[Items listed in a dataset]
[Start of Attachment]

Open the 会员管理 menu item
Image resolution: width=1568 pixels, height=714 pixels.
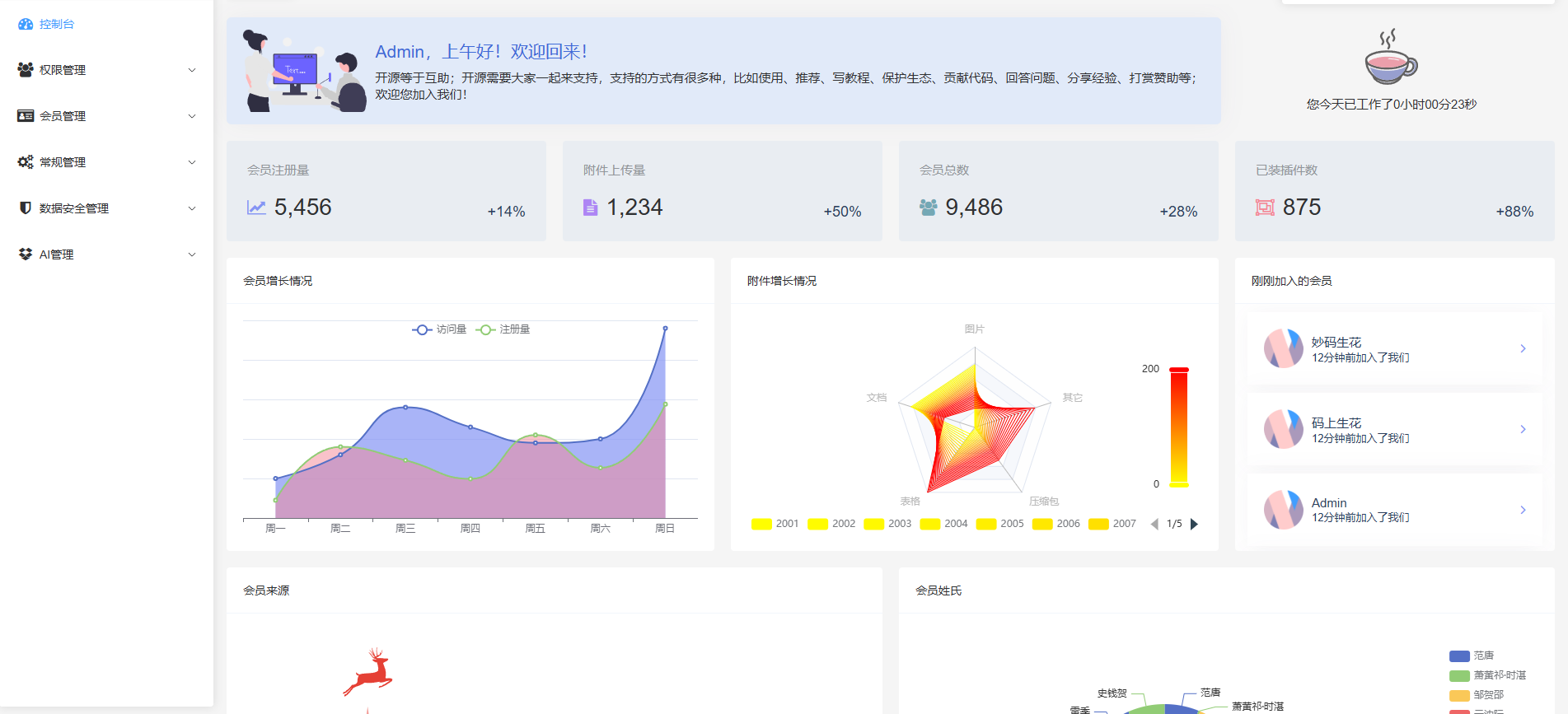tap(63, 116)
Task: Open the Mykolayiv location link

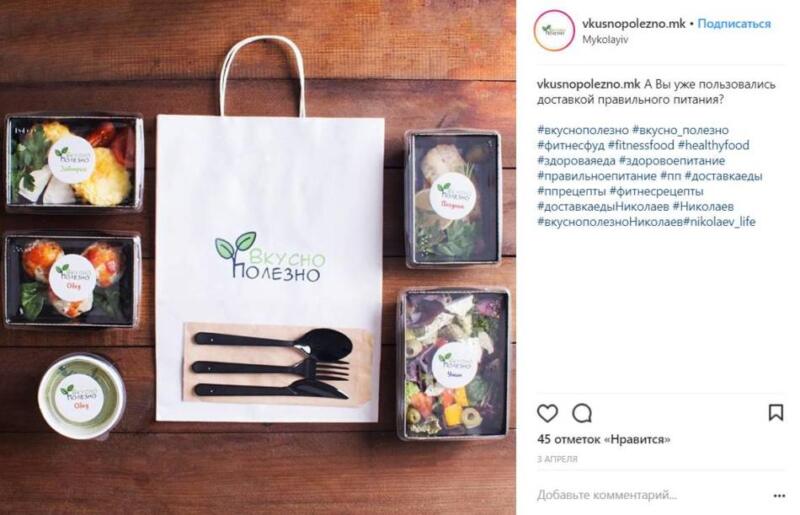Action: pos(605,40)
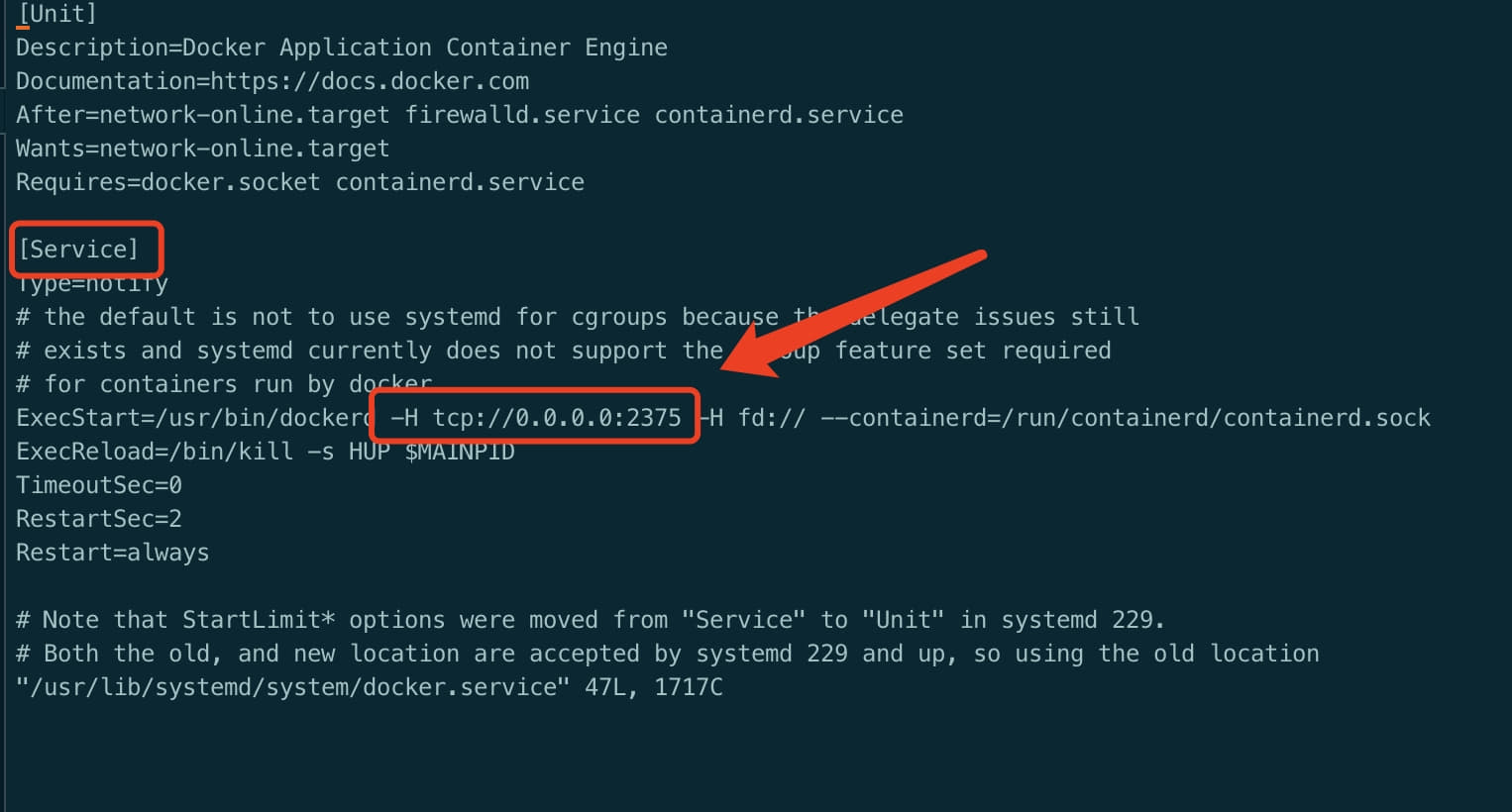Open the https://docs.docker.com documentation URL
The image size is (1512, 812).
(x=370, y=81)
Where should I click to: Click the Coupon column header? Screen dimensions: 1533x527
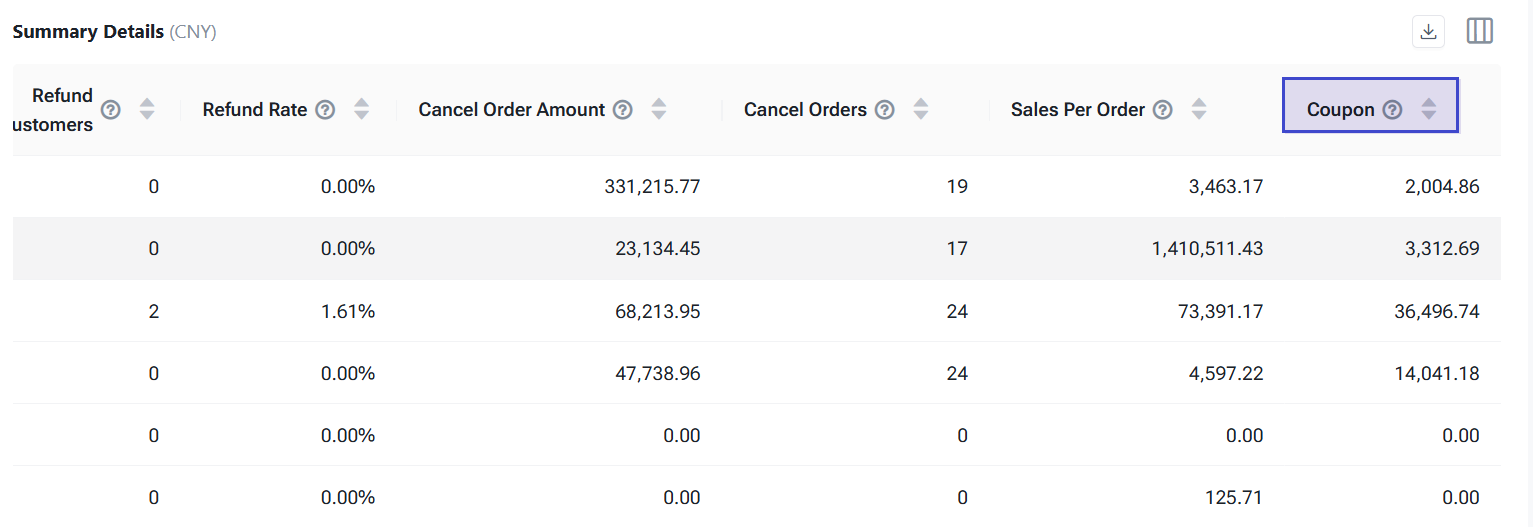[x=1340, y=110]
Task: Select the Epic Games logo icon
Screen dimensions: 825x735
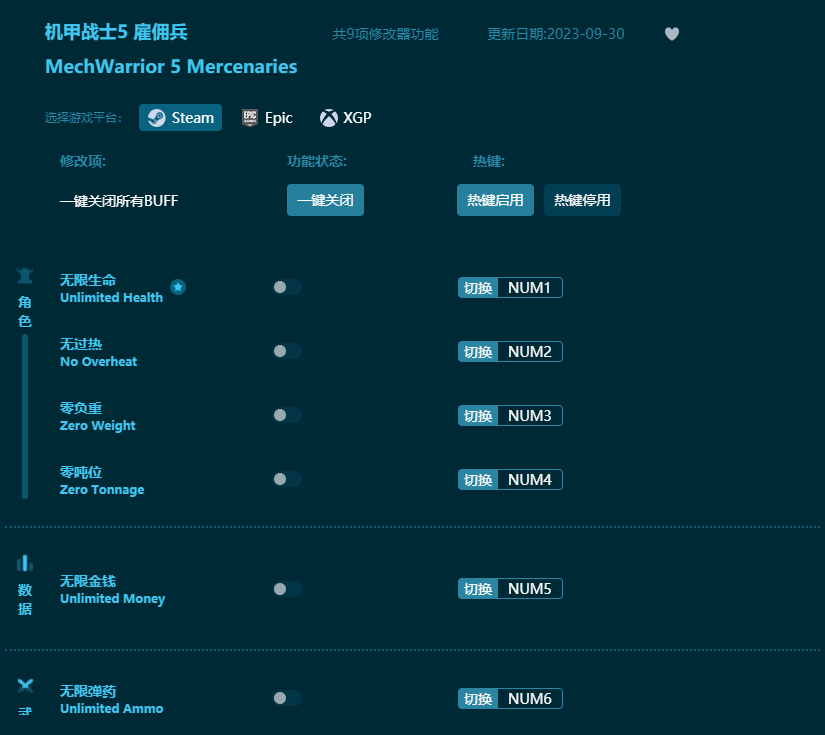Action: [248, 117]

[End of Attachment]

> **Task requirements**
The entries are to be restated word for word, and no picture should appear in the copy.

> **Finished task**
Open the 会员管理 menu item
Image resolution: width=1568 pixels, height=714 pixels.
tap(63, 116)
Task: Open the Mykolayiv location link

Action: pos(605,40)
Open the https://docs.docker.com documentation URL
The image size is (1512, 812).
(x=370, y=81)
Where should I click to: Click the Coupon column header? Screen dimensions: 1533x527
[x=1340, y=110]
Task: Select the Epic Games logo icon
Screen dimensions: 825x735
Action: [248, 117]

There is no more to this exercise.